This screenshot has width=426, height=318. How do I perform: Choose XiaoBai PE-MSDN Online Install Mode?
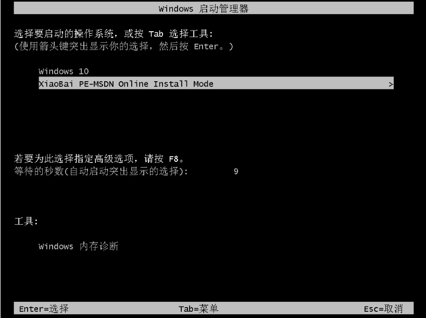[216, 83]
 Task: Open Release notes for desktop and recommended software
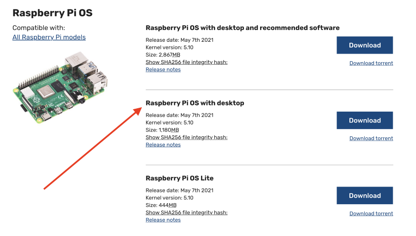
__________________________________________________
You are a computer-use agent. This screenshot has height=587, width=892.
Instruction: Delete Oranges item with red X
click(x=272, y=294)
__________________________________________________
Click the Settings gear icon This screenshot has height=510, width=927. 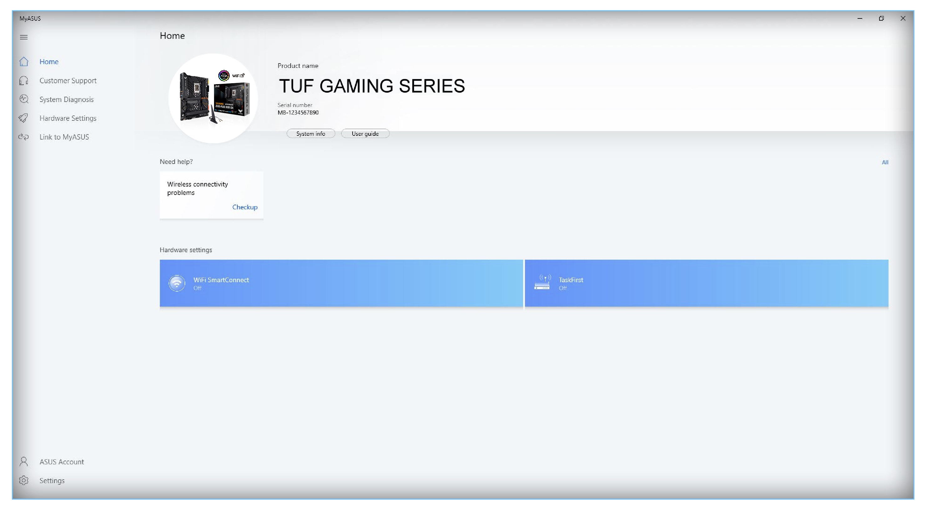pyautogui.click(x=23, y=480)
__________________________________________________
Work from the entries above. Set down exactly and only the lines from the line with "This screenshot has width=426, height=318." to the line with "Task: Open Release", both included, and leave the pictures out.

This screenshot has width=426, height=318. How do I perform: Choose XiaoBai PE-MSDN Online Install Mode?
[216, 83]
 Task: Open Release notes for desktop and recommended software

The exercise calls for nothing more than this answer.